Der Weg zum grünen Kanton Bern
Das bürgerlich dominierte Kantonsparlament beauftragt die Regierung, einen Green New Deal voranzutreiben. Konkret: Einen Aktionsplan vorzulegen, wie Bern bis 2050 klimaneutral wird. Ein Papier, das bloss viel verspricht? Der grüne Grossrat Jan Remund ist optimistisch. Und will es bleiben.
Jan Remund, diese Woche wurde im Grossen Rat der von Ihnen initiierte Vorstoss für einen Green New Deal im Kanton Bern überwiesen. Einen Tag später sprach sich der Nationalrat für den Gegenvorschlag zur Gletscher-Initiative aus. Eine gute Woche für Sie als grünen Politiker?
Jan Remund: Eine sehr positive Woche. Man sieht, dass die Dringlichkeit der Klimafrage klar ist. Auch bei der politischen Mitte, die mithelfen muss in unserem System, damit sich etwas bewegt. Von der Grössenordnung her wäre es sehr gut, wenn die Gletscher-Initiative so umgesetzt werden könnte (siehe Box). Denn der Bund muss in der Klimapolitik die Hauptweichen stellen; ohne ihn könnte der Kanton nichts umsetzen. Aber für die kantonale Klimapolitik ist der Green New Deal ein wichtiger Schritt.

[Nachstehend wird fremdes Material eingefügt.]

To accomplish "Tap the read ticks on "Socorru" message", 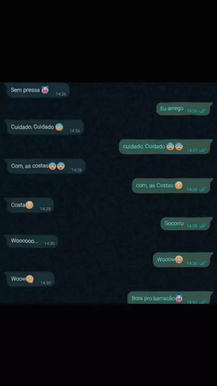I will (x=202, y=226).
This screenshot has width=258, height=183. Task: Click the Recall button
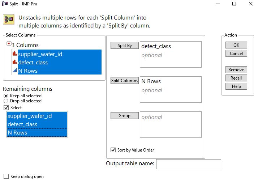(x=236, y=78)
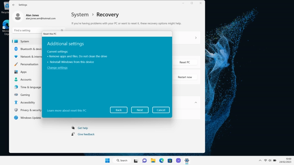Select Time & language globe icon
The height and width of the screenshot is (165, 294).
(16, 87)
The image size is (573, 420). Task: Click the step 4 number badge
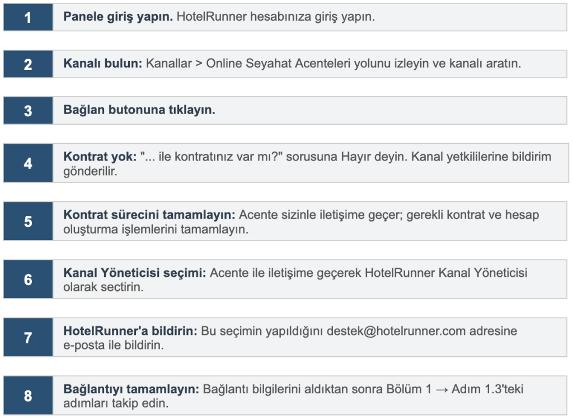[x=28, y=163]
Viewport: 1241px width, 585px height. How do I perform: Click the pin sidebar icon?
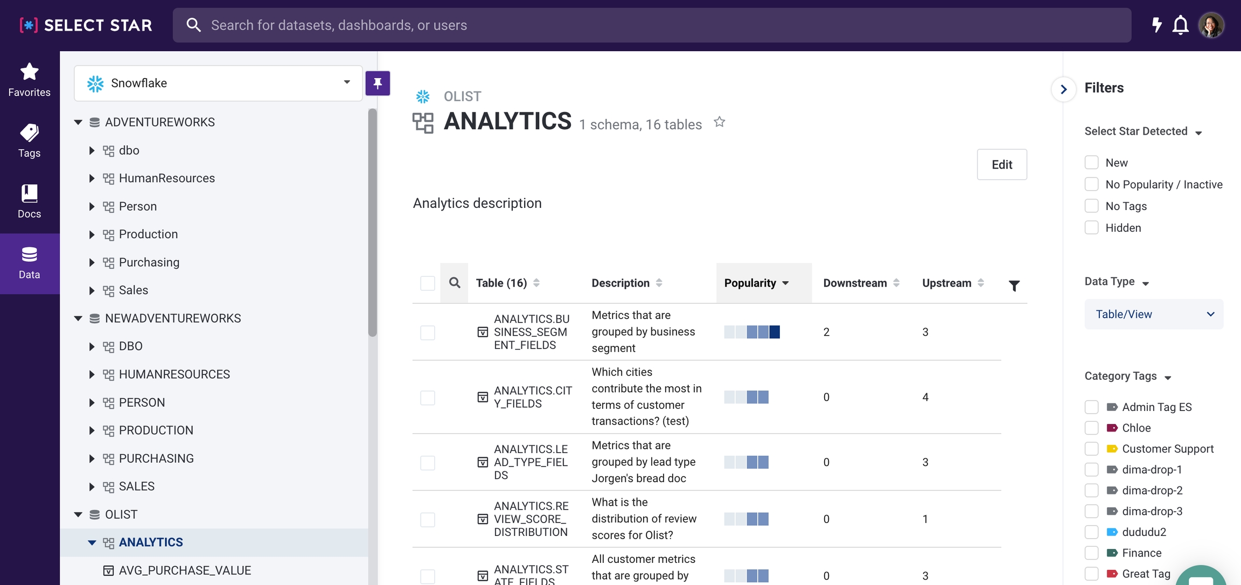click(378, 83)
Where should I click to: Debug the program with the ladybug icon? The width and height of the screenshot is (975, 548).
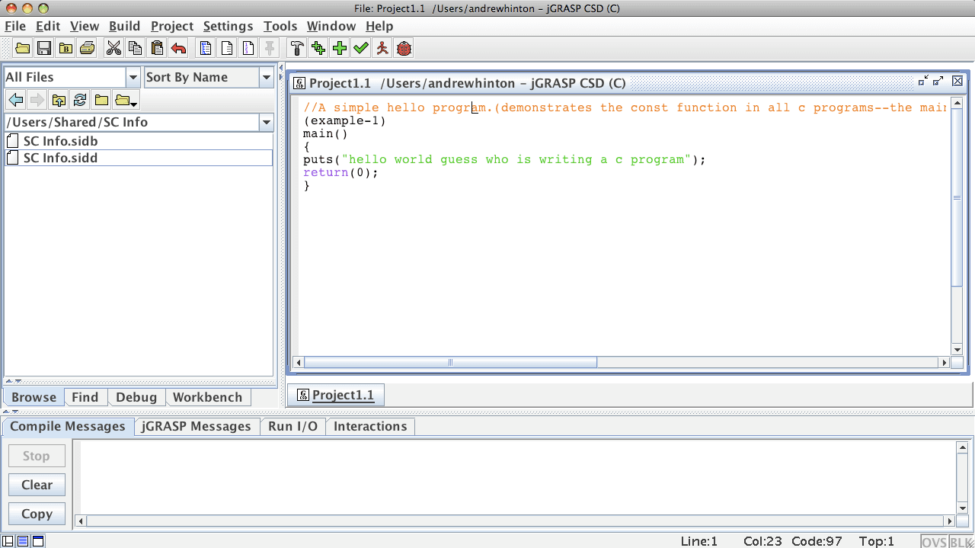tap(403, 47)
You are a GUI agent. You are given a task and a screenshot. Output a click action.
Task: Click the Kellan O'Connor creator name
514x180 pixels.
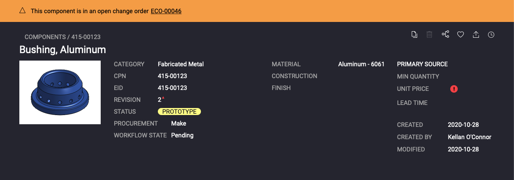tap(469, 137)
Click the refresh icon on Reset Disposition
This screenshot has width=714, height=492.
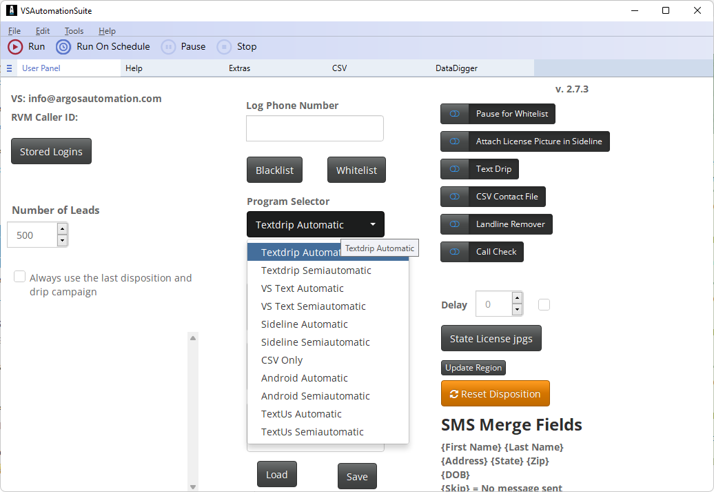click(x=453, y=394)
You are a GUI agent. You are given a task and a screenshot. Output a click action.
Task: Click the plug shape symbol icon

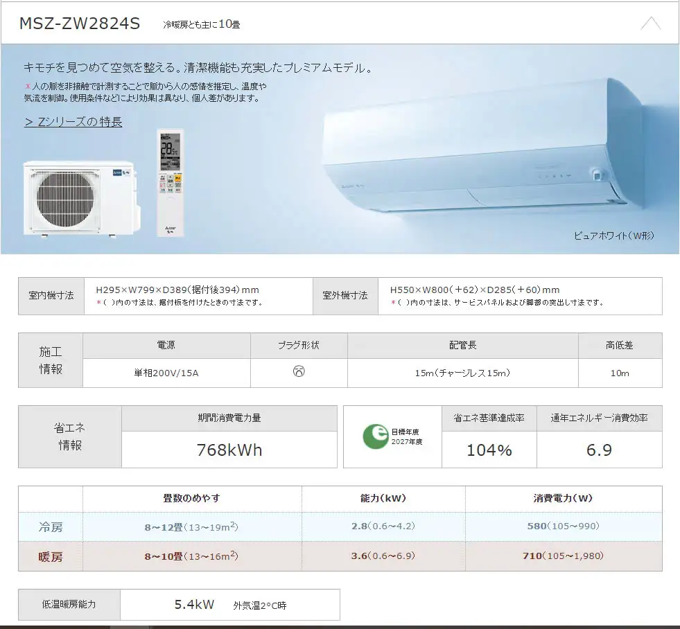[299, 371]
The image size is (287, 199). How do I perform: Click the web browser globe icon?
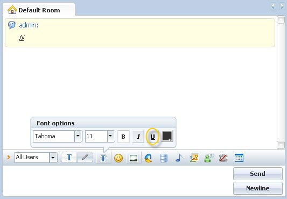click(x=149, y=158)
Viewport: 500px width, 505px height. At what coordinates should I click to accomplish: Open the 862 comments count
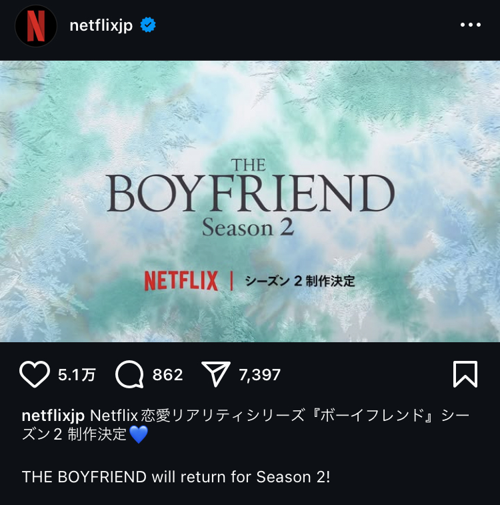[167, 375]
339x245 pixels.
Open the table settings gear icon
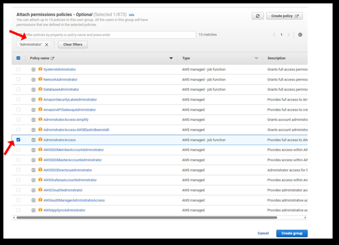(300, 35)
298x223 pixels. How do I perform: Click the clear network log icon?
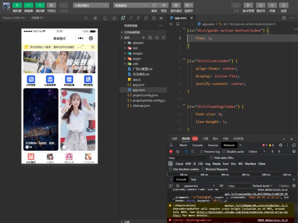(x=178, y=151)
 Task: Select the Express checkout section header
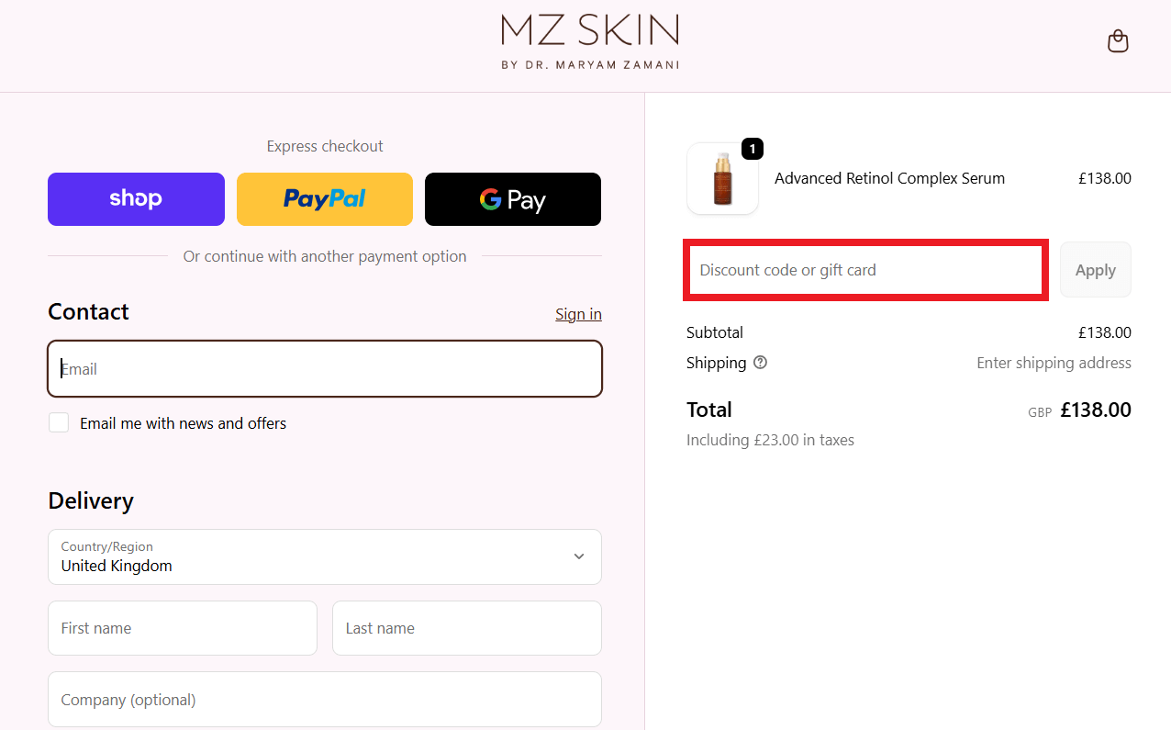pyautogui.click(x=324, y=146)
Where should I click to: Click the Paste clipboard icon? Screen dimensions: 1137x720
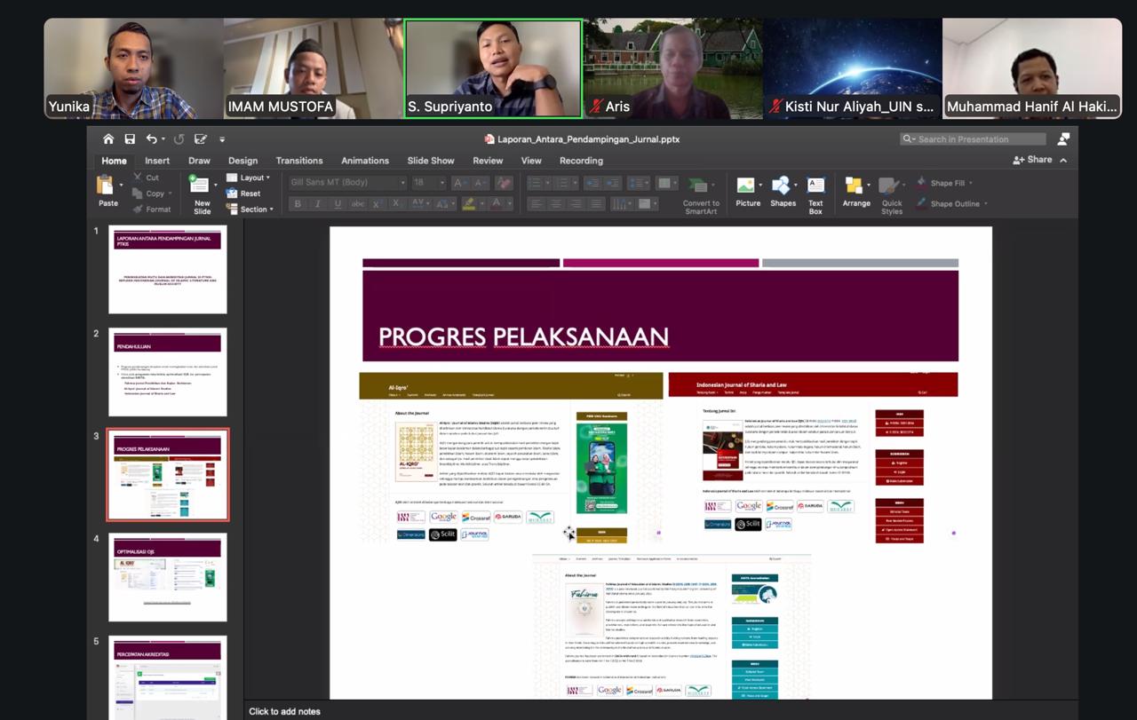[106, 186]
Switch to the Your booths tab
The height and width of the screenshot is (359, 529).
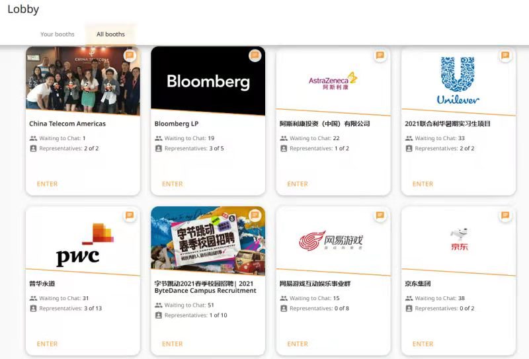[x=58, y=34]
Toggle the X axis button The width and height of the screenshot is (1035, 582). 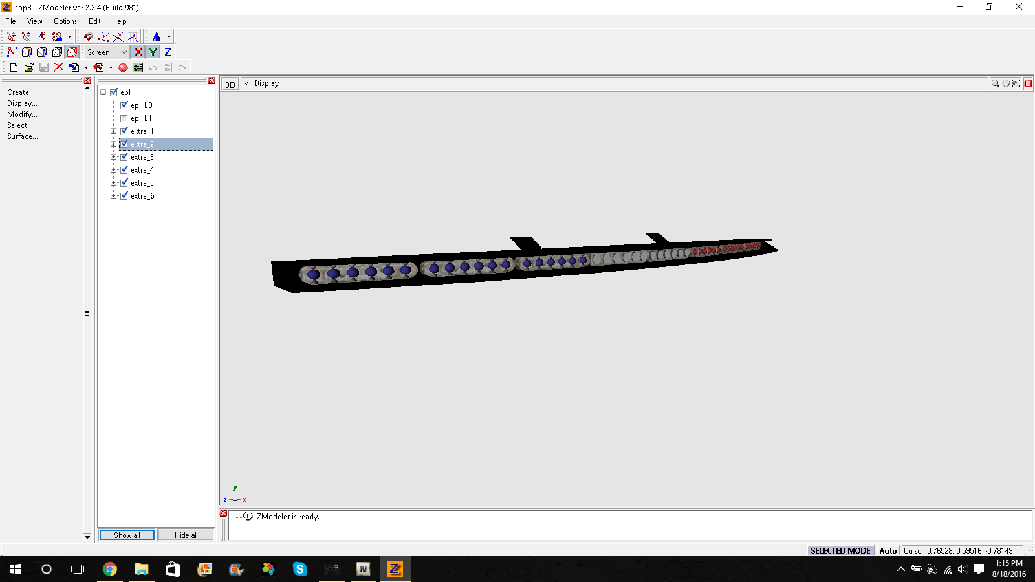click(138, 52)
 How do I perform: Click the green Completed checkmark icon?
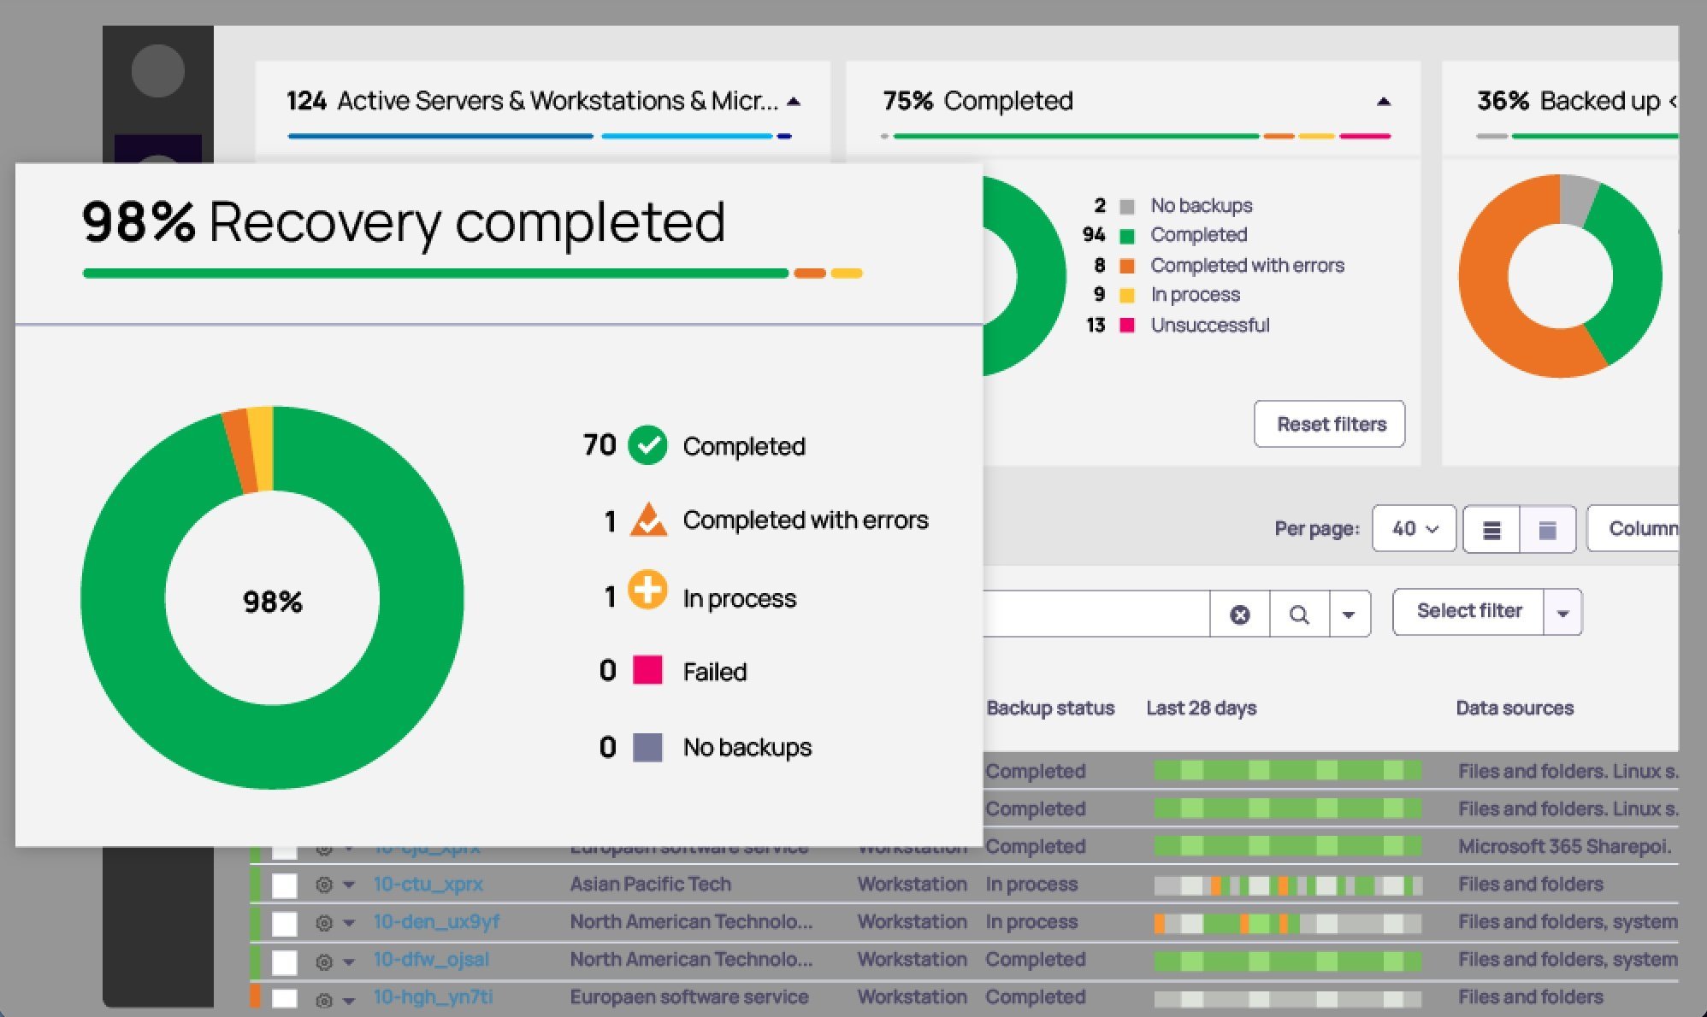(x=647, y=445)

Die Gletscher-Initiative verlangt – unter anderem –, das Ziel in der Verfassung zu verankern, dass die Schweiz bis 2050 klimaneutral wird. Das heisst, sie darf nicht mehr Treibhausgase ausstossen, als sie auf natürliche Art oder mit technischer Hilfe absorbieren kann. Die Initiative wird derzeit im Parlament beraten. Der Nationalrat hat diese Woche mit einem klaren Mehr entschieden, der Initiative einen indirekten Gegenentwurf entgegenzustellen. Er hält am Netto-Null-Ziel 2050 fest und stellt 3,2 Milliarden Franken in Aussicht, die über zehn Jahre für zusätzliche Klimamassnahmen eingesetzt werden könnten, wie die Republik in einem lesenswerten Überblick schreibt. Das Dossier geht nun noch in den Ständerat. Kommt der Gegenentwurf durch, wird die Initiative zurückgezogen und ergreift niemand das Referendum, würde er ohne Abstimmung in Kraft treten – quasi als Realersatz für das 2021 abgelehnte CO2-Gesetz.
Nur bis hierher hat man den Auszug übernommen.